_Given records_
● ● ● ●

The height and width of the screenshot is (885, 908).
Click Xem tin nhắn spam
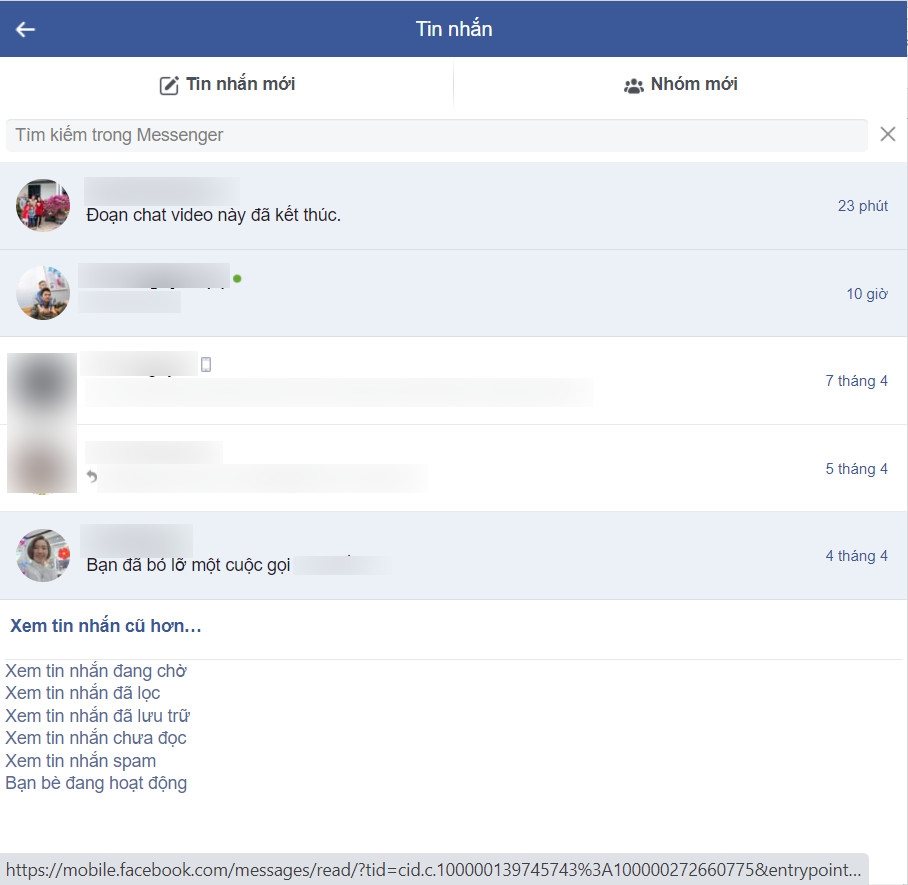(x=82, y=760)
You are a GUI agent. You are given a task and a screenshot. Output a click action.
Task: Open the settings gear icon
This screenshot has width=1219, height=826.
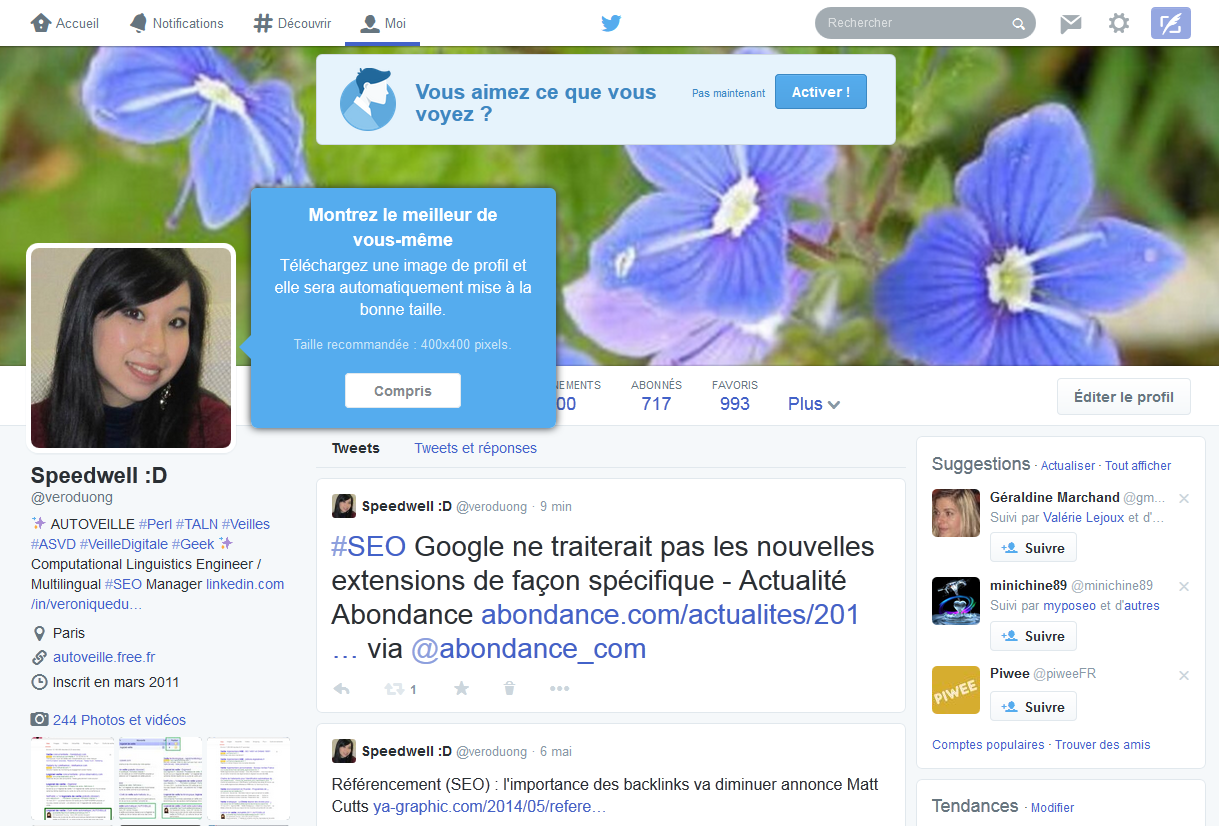(x=1119, y=23)
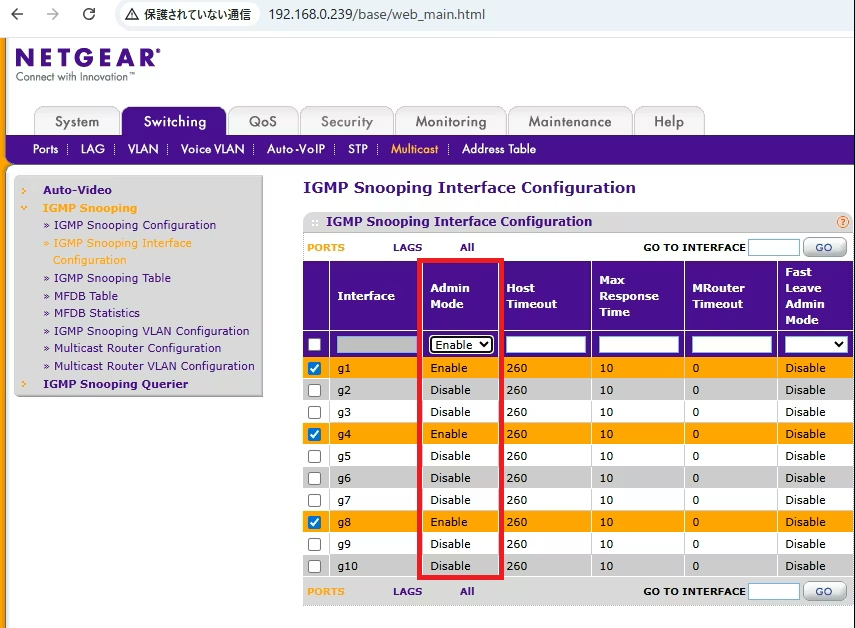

● ● ● ●

_Task requirements_
Copy every record exactly, without the pictures.

_Response_
The height and width of the screenshot is (885, 908).
Click Xem tin nhắn spam
(x=82, y=760)
You are a GUI agent. You are given a task and a screenshot. Output a click action.
Task: Open the settings gear icon
This screenshot has width=1219, height=826.
(x=1119, y=23)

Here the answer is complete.